Rishi Sunak’s challenge on Tuesday was almost the complete opposite of His Majesty’s. Unlike Elizabeth II, the Prime Minister’s predecessors left him a weakened institution and set terrible examples of how to do the job. Instead of a moment to offer continuity, for Sunak the King’s Speech was a last chance before the next election to present himself to a disillusioned nation as a candidate for change. So how did it go?

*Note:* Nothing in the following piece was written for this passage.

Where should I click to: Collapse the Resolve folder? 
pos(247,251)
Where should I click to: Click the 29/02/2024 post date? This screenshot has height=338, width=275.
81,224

Frances Lasok has written on these pages about the political importance of stories. The Space Race, she argues, was a powerful idea that galvanised progress in the West. The Prime Minister has alighted on ‘long-term decisions’ as his animating political philosophy. It’s hardly ‘we choose to go to the moon’, but a realistic approach to deep-rooted problems is arguably what the country needs right now. The success of such a project, though, depends on an accurate analysis of what those problems are. A speech that opened by blaming Covid and the war in Ukraine does not suggest the government understands the causes of the UK’s current predicament.
Covid put the economy into an induced coma, but GDP growth hasn’t gone above 3% since the financial crash. Likewise, supply chain disruption and increased oil prices resulting from the war in Ukraine have contributed to inflation – but so has the £1trn injected into the economy since 2008 through quantitative easing. NHS waiting lists were exacerbated by the pandemic, but are an inevitable consequence of a socialist model that moderates demand for healthcare via a queue. The housing crisis is a result of decades of failure to build, not the events of the last three years. I could go on.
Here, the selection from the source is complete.